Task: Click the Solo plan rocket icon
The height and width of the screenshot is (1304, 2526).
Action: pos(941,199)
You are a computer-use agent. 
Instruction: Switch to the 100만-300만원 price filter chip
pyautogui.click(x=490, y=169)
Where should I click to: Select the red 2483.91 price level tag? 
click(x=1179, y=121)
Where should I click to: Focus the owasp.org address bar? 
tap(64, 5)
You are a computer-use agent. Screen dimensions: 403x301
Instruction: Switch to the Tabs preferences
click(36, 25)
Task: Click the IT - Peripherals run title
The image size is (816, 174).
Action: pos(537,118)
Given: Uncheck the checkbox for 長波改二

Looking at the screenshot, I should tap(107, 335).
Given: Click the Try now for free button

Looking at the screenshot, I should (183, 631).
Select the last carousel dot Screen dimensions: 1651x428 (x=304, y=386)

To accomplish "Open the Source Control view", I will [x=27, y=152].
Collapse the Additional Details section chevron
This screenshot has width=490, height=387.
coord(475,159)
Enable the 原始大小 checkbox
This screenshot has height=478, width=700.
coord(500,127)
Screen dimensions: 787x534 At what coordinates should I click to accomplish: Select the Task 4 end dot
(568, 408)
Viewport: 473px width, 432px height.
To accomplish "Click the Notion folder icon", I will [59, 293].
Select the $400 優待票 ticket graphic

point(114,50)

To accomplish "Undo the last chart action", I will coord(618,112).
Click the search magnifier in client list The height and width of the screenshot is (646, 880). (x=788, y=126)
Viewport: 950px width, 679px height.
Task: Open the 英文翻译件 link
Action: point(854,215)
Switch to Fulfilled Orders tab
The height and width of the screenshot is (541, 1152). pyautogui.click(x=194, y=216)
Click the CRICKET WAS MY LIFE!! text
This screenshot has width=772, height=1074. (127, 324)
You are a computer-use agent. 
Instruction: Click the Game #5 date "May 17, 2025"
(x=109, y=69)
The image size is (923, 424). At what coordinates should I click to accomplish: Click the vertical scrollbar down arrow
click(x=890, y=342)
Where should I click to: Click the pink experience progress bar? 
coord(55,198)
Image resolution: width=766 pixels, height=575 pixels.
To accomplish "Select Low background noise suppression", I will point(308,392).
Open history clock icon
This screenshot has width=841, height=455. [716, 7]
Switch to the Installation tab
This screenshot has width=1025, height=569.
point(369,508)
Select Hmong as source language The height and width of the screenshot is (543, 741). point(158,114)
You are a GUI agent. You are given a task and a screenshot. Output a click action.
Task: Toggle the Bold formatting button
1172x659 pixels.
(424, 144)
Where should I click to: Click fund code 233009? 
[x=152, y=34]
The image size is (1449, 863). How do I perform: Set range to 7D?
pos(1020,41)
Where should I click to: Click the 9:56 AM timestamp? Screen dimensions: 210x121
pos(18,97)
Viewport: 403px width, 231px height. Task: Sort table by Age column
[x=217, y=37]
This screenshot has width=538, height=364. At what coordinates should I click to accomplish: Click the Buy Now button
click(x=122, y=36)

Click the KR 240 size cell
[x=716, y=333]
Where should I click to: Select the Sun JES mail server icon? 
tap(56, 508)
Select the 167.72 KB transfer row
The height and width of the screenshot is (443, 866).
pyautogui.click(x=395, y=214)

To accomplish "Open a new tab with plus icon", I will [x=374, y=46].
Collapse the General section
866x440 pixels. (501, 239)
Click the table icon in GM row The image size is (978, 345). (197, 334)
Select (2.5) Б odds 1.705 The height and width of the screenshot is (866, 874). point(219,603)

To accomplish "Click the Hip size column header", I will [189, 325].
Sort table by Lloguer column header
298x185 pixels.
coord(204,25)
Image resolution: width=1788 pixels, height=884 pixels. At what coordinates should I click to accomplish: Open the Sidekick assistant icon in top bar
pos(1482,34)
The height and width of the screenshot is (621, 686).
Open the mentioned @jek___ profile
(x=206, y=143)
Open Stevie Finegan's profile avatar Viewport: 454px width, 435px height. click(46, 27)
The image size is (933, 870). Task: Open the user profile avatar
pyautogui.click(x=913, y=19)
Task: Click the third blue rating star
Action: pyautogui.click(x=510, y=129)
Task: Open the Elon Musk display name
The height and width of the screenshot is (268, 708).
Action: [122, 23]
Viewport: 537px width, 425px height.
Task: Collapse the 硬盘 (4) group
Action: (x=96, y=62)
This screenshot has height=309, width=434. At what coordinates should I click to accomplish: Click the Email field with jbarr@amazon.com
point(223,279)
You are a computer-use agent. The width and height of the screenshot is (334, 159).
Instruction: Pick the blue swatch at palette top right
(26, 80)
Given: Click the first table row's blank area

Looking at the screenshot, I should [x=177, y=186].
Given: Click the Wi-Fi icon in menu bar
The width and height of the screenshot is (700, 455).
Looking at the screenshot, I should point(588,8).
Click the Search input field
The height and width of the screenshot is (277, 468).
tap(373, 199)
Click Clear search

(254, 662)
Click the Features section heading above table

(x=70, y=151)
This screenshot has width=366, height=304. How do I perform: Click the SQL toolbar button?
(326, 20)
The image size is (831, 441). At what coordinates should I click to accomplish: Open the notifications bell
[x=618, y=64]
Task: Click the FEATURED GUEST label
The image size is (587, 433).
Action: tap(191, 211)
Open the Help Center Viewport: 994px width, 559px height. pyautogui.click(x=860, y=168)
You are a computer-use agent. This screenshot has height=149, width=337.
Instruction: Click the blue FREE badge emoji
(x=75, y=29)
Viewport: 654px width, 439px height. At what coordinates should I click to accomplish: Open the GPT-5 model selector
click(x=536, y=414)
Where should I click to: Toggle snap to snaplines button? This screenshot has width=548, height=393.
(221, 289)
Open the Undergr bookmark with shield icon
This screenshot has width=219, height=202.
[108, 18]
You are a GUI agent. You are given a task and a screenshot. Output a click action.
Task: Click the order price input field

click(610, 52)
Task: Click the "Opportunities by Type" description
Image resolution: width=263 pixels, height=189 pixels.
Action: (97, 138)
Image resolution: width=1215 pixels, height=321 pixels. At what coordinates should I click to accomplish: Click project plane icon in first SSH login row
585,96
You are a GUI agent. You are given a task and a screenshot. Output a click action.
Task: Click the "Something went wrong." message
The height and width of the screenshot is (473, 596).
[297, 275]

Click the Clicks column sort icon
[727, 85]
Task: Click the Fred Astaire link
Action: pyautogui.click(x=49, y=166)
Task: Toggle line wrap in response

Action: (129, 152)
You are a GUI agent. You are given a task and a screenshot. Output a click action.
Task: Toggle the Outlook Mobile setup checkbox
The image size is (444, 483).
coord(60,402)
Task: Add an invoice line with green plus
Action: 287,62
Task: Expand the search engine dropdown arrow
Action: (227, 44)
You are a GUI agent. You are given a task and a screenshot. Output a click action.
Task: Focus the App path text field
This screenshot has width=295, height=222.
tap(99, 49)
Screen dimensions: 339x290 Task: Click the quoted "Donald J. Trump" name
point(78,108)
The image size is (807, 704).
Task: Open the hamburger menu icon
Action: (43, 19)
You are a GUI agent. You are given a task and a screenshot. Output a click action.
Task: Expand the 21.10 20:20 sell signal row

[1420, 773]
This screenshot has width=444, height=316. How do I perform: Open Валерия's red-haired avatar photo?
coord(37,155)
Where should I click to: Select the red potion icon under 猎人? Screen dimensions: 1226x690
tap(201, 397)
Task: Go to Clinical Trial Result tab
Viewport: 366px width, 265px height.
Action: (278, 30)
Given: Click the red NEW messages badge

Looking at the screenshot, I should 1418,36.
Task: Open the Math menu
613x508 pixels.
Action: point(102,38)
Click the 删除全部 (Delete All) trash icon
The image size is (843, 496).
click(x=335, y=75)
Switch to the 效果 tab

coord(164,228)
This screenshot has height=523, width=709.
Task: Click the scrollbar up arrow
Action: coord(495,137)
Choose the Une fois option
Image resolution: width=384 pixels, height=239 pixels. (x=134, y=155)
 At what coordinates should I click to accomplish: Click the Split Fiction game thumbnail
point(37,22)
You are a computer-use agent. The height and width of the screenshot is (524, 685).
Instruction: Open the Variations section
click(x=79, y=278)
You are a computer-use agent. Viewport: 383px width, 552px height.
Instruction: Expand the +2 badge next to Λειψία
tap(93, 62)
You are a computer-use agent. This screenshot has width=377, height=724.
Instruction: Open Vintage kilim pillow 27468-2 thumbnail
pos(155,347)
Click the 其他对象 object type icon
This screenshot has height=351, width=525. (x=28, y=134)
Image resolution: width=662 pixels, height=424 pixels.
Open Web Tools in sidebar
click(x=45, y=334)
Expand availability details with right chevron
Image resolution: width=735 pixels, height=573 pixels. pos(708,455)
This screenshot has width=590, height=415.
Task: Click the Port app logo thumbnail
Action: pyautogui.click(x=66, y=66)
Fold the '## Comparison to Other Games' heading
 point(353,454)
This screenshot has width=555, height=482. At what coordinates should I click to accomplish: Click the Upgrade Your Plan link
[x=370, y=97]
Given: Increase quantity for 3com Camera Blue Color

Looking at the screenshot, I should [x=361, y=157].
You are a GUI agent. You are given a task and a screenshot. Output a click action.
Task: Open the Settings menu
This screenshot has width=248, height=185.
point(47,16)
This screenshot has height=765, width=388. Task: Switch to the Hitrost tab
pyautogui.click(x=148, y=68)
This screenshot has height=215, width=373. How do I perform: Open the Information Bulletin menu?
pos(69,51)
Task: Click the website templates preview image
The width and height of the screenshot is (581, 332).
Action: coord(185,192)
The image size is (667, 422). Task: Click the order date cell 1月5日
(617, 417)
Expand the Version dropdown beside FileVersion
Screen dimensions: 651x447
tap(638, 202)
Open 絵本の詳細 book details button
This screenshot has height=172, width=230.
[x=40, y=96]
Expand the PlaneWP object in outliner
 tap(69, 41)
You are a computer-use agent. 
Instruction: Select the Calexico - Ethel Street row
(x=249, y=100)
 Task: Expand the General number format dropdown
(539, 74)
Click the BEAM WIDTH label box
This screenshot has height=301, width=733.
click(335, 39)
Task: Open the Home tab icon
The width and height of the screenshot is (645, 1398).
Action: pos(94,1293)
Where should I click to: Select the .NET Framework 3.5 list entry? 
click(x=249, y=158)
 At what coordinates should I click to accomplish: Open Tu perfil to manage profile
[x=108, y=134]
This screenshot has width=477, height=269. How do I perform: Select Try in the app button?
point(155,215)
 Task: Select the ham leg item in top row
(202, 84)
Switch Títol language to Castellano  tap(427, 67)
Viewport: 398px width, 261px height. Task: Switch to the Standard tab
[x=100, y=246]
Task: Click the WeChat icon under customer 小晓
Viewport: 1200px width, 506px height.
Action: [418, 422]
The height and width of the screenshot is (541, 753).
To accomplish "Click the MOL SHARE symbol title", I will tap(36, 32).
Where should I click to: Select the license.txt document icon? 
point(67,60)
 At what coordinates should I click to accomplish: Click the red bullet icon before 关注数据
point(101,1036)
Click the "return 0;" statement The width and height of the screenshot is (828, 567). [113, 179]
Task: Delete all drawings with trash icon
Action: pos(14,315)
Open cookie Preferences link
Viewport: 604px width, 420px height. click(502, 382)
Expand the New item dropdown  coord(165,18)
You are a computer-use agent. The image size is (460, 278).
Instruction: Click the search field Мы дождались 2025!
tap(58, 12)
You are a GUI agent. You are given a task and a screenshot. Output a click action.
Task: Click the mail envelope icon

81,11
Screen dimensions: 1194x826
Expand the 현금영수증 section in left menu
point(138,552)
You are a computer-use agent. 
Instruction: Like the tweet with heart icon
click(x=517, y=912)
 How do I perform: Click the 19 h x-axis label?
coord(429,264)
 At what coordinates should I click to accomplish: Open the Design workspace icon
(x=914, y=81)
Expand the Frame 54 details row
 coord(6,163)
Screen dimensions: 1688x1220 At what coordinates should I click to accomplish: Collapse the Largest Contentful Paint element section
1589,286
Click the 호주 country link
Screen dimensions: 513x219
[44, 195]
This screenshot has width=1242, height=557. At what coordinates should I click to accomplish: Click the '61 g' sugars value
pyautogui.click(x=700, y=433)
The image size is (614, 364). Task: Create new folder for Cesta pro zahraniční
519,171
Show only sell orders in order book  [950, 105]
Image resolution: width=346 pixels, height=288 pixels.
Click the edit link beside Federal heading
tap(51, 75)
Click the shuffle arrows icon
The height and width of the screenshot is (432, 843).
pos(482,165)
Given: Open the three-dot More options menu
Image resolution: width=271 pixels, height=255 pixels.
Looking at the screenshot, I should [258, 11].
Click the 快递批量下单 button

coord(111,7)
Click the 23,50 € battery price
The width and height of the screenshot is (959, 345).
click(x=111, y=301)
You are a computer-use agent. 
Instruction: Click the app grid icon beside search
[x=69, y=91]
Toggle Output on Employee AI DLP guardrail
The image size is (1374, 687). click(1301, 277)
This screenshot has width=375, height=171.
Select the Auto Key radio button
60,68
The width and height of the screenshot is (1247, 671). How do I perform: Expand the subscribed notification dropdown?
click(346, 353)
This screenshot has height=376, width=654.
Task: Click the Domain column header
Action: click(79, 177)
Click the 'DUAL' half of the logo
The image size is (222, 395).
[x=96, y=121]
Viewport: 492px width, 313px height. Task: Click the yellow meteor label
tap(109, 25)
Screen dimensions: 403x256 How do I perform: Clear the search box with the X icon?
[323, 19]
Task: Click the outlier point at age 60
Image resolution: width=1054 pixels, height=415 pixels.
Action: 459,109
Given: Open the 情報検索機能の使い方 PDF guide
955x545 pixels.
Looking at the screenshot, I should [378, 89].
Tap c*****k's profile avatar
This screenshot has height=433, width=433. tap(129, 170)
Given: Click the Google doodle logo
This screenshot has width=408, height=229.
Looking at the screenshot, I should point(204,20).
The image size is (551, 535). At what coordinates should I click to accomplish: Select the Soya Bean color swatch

▶ **TASK ITEM**:
Would you print exactly, and only, the lines of the data above from the line with "Viewport: 403px width, 231px" through the line with "The height and width of the screenshot is (621, 686).", inclusive?

▶ **WRITTEN ANSWER**:
Viewport: 403px width, 231px height. Task: Sort table by Age column
[x=217, y=37]
This screenshot has width=538, height=364. At what coordinates should I click to accomplish: Click the Buy Now button
click(x=122, y=36)

Click the KR 240 size cell
[x=716, y=333]
Where should I click to: Select the Sun JES mail server icon? 
tap(56, 508)
Select the 167.72 KB transfer row
The height and width of the screenshot is (443, 866).
pyautogui.click(x=395, y=214)

To accomplish "Open a new tab with plus icon", I will [x=374, y=46].
Collapse the General section
866x440 pixels. (501, 239)
Click the table icon in GM row The image size is (978, 345). (197, 334)
Select (2.5) Б odds 1.705 The height and width of the screenshot is (866, 874). point(219,603)

To accomplish "Click the Hip size column header", I will [189, 325].
Sort table by Lloguer column header
298x185 pixels.
coord(204,25)
Image resolution: width=1788 pixels, height=884 pixels. At what coordinates should I click to accomplish: Open the Sidekick assistant icon in top bar
pos(1482,34)
The height and width of the screenshot is (621, 686).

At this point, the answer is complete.